TASK TO COMPLETE. Reproduce every line of the records below exactly as it stands, leaving out the pictures.

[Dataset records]
"""
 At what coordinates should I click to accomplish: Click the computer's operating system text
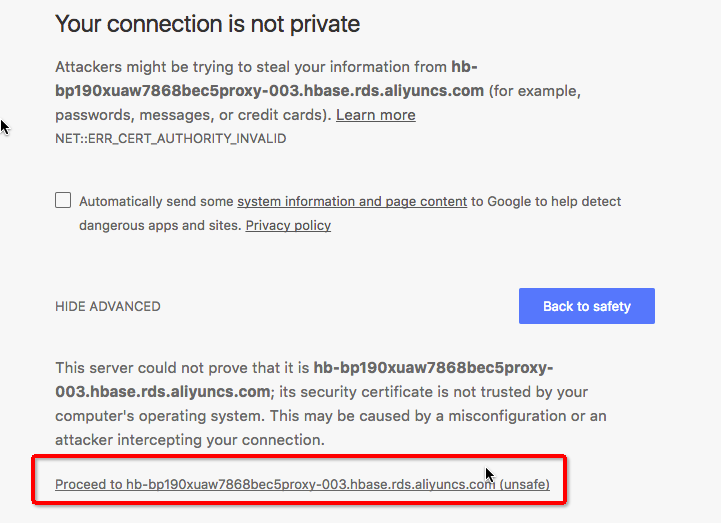point(160,416)
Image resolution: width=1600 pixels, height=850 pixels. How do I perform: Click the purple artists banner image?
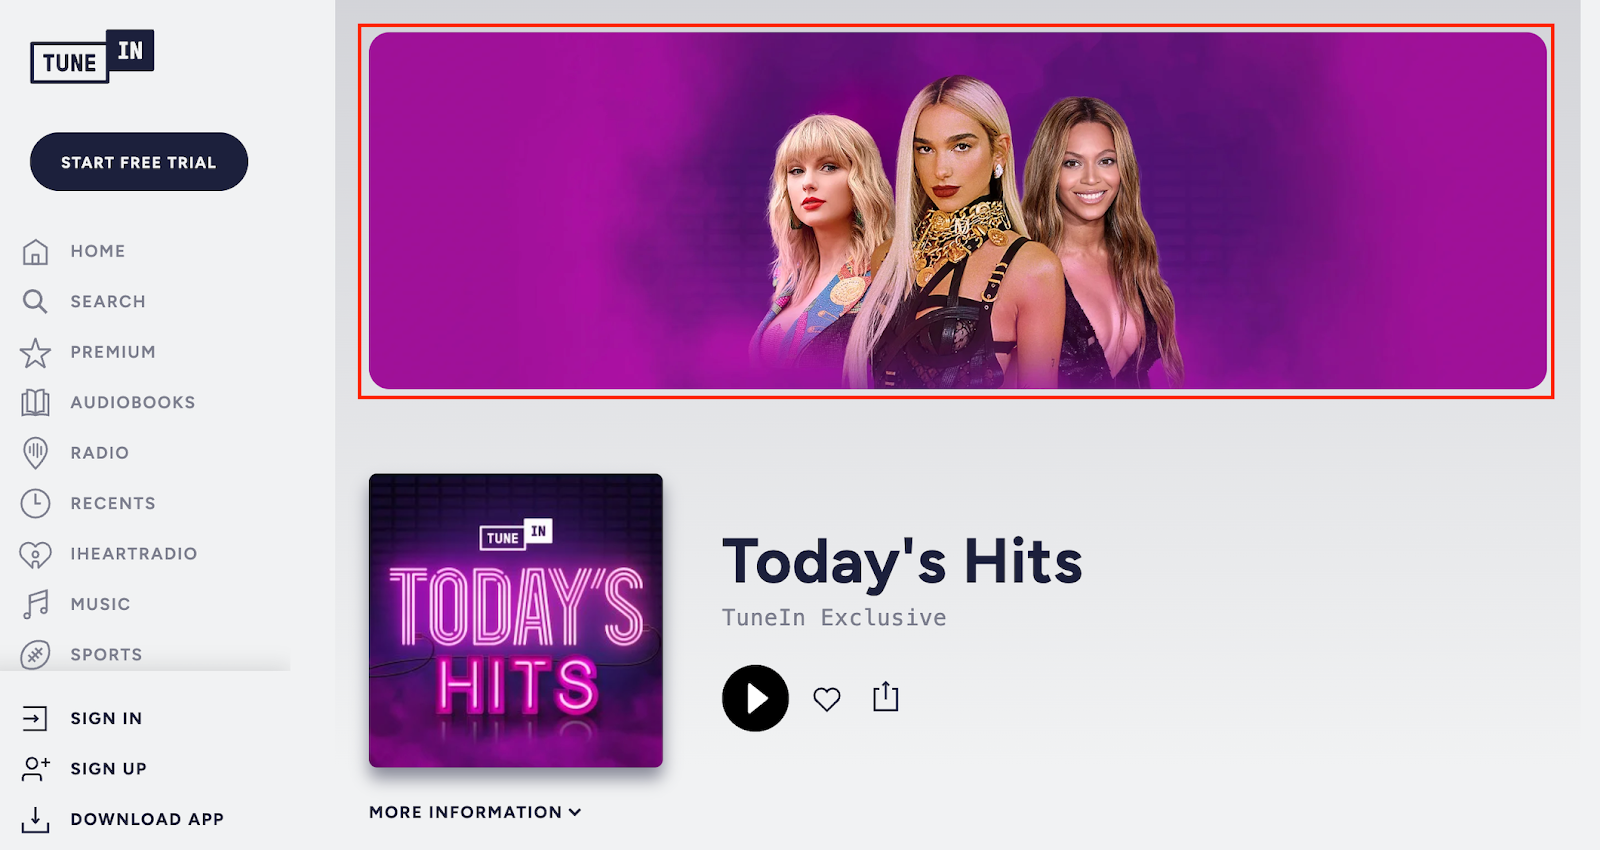point(957,211)
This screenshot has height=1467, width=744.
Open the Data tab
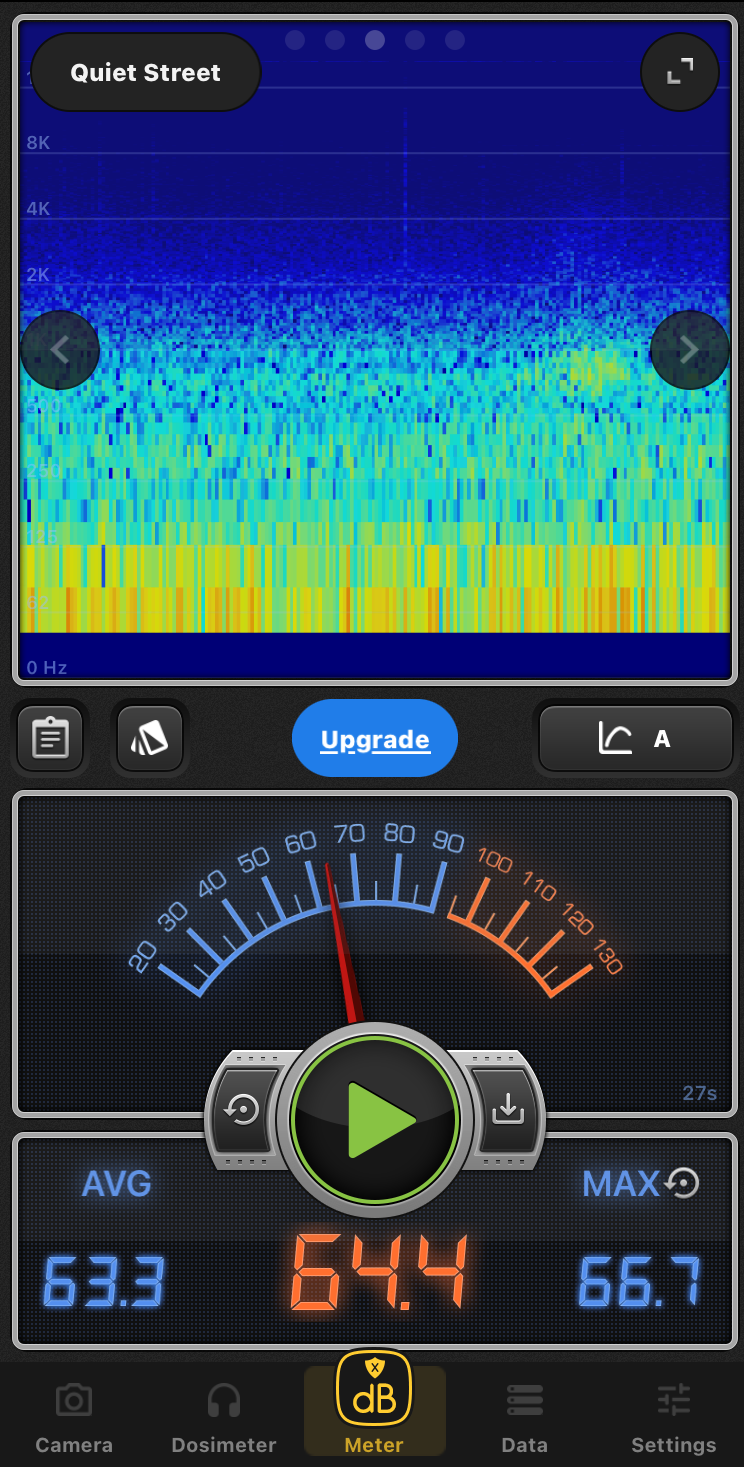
"""
TASK SOLUTION.
 At what coordinates should I click to accomplish: Click the computer's operating system text
point(160,416)
Image resolution: width=1600 pixels, height=850 pixels. How do I perform: Click the purple artists banner image?
point(957,211)
This screenshot has height=1467, width=744.
Open the Data tab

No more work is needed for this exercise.